Working through the lines below, return each one that holds "Driver".

[RECORDS FOR THIS TASK]

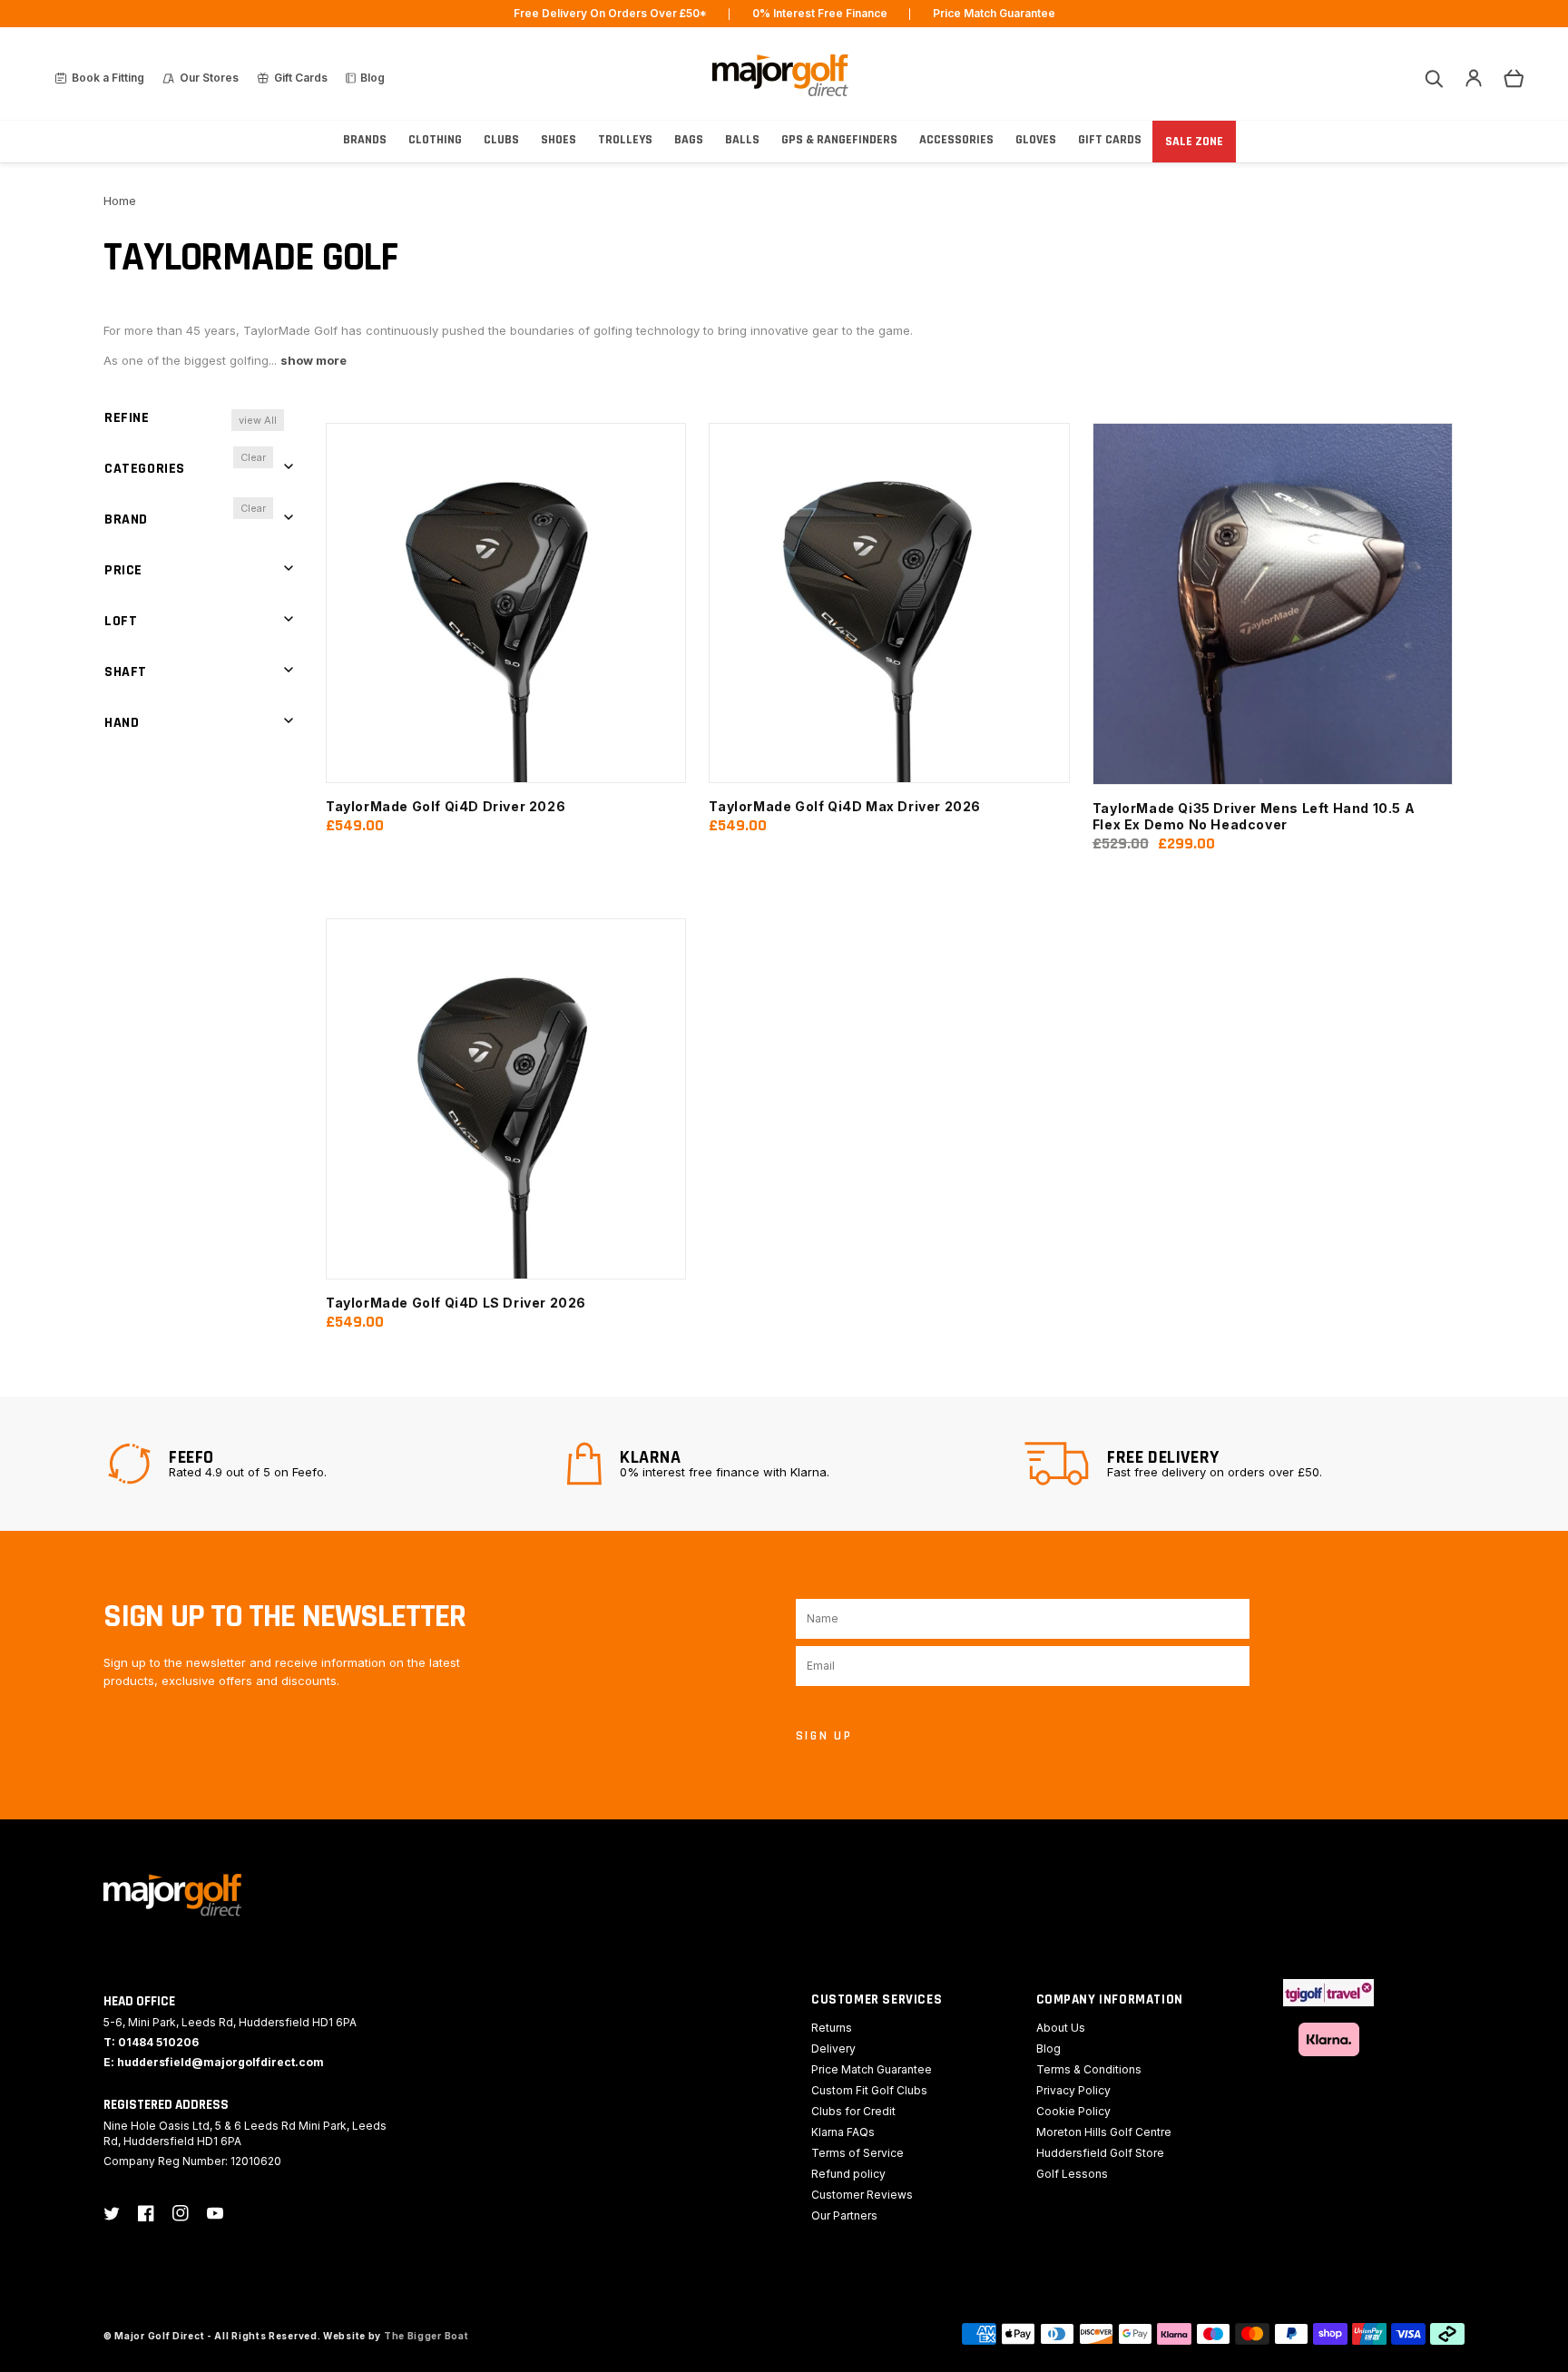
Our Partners (844, 2215)
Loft (120, 621)
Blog (1048, 2048)
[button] (1434, 78)
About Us (1060, 2027)
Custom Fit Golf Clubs (869, 2090)
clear (253, 457)
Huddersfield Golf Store (1100, 2153)
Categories (144, 468)
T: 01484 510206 (151, 2042)
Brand (126, 519)
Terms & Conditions (1089, 2069)
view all (258, 420)
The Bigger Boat (426, 2335)
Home (119, 200)
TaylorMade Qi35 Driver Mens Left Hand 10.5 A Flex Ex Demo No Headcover (1254, 816)
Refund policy (848, 2174)
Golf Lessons (1072, 2174)
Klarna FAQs (843, 2132)
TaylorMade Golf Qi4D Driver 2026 (445, 806)
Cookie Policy (1073, 2111)
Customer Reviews (862, 2194)
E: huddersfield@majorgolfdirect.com (213, 2062)
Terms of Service (857, 2153)
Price (123, 570)
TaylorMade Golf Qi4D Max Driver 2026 (845, 806)
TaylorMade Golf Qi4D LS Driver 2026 (456, 1302)
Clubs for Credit (853, 2111)
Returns (831, 2027)
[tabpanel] (326, 1463)
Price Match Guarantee (871, 2069)
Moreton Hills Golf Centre (1103, 2132)
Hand (121, 722)
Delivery (833, 2048)
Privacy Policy (1073, 2090)
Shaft (125, 671)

[/RECORDS FOR THIS TASK]

ANSWER
TaylorMade Qi35 Driver Mens Left Hand 10.5 A Flex Ex Demo No Headcover (1254, 816)
TaylorMade Golf Qi4D Driver 2026 (445, 806)
TaylorMade Golf Qi4D Max Driver 2026 (845, 806)
TaylorMade Golf Qi4D LS Driver 2026 (456, 1302)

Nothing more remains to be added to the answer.